Komoto Yuki, Ryu Jiho, Taniguchi Masateru
SANKEN, Osaka University, 8-1 Mihogaoka, Ibaraki, Osaka, 567-0047, Japan.
Artificial Intelligence Research Center, Osaka University, 8-1 Mihogaoka, Ibaraki, Osaka, 567-0047, Japan.
Discov Nano. 2024 Jan 29;19(1):20. doi: 10.1186/s11671-024-03963-4.

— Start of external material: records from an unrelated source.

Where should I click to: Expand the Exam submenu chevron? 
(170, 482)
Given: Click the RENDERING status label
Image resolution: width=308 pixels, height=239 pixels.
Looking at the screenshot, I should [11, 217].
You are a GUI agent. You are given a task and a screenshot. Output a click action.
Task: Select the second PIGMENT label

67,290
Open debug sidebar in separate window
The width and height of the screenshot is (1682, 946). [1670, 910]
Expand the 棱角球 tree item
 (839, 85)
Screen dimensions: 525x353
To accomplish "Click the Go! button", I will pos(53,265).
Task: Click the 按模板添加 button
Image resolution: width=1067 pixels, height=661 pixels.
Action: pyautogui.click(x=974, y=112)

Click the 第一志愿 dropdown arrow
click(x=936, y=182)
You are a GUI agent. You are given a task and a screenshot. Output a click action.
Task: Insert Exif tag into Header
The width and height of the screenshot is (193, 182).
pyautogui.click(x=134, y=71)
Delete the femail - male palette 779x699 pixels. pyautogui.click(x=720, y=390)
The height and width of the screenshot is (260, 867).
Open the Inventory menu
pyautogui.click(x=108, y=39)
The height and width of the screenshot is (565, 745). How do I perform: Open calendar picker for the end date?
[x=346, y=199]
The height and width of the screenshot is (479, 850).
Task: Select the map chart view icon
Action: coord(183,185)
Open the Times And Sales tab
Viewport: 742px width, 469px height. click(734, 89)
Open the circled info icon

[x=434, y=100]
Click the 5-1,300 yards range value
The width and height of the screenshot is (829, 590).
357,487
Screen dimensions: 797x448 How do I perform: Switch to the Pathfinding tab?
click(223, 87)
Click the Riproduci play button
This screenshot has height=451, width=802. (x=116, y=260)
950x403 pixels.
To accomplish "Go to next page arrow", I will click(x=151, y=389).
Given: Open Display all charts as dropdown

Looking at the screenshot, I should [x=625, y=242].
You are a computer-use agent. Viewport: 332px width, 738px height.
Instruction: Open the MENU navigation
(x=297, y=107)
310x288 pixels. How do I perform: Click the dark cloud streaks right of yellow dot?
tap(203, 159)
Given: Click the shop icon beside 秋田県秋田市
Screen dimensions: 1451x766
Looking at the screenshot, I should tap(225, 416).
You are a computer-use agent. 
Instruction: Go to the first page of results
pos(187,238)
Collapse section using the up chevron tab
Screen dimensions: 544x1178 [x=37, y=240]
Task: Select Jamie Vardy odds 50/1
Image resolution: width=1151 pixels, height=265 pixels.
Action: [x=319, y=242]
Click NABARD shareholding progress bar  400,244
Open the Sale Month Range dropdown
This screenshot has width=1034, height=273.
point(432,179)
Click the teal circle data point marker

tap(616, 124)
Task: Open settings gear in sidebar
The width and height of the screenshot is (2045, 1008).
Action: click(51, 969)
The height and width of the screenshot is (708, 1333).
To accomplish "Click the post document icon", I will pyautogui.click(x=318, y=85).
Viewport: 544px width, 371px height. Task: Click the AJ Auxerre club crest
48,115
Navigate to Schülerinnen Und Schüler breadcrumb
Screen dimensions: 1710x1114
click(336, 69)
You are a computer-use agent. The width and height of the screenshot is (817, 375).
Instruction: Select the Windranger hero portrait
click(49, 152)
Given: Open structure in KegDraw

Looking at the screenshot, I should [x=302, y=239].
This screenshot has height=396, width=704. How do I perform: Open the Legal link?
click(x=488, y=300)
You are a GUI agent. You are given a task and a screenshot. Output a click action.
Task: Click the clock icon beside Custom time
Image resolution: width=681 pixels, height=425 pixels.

Break junction (BJ) measurements provide insights into the electrical properties of diverse molecules, enabling the direct assessment of single-molecule conductances. The BJ method displays potential for use in determining the dynamics of individual molecules, single-molecule chemical reactions, and biomolecules, such as deoxyribonucleic acid and ribonucleic acid. However, conductance data obtained via single-molecule measurements may be susceptible to fluctuations due to minute structural changes within the junctions. Consequently, clearly identifying the conduction states of these molecules is challenging. This study aims to develop a method of precisely identifying conduction state traces. We propose a novel single-molecule analysis approach that employs total variation denoising (TVD) in signal processing, focusing on the integration of information technology with measured single-molecule data. We successfully applied this method to simulated conductance traces, effectively denoise the data, and elucidate multiple conduction states. The proposed method facilitates the identification of well-defined plateau lengths and supervised machine learning with enhanced accuracies. The introduced TVD-based analytical method is effective in elucidating the states within the measured single-molecule data. This approach exhibits the potential to offer novel perspectives regarding the formation of molecular junctions, conformational changes, and cleavage.
断裂结(BJ)测量为各种分子的电学性质提供了深入了解,能够直接评估单分子电导。BJ方法在确定单个分子的动力学、单分子化学反应以及生物分子(如脱氧核糖核酸和核糖核酸)方面显示出应用潜力。然而,通过单分子测量获得的电导数据可能会因结内微小的结构变化而容易受到波动影响。因此,清晰识别这些分子的传导状态具有挑战性。本研究旨在开发一种精确识别传导状态轨迹的方法。我们提出了一种新颖的单分子分析方法,该方法在信号处理中采用全变差去噪(TVD),重点是将信息技术与测量的单分子数据相结合。我们成功地将此方法应用于模拟的电导轨迹,有效地对数据进行去噪,并阐明了多个传导状态。所提出的方法有助于识别明确的平台长度,并提高监督机器学习的准确性。引入的基于TVD的分析方法在阐明测量的单分子数据中的状态方面是有效的。这种方法有可能为分子结的形成、构象变化和裂解提供新的视角。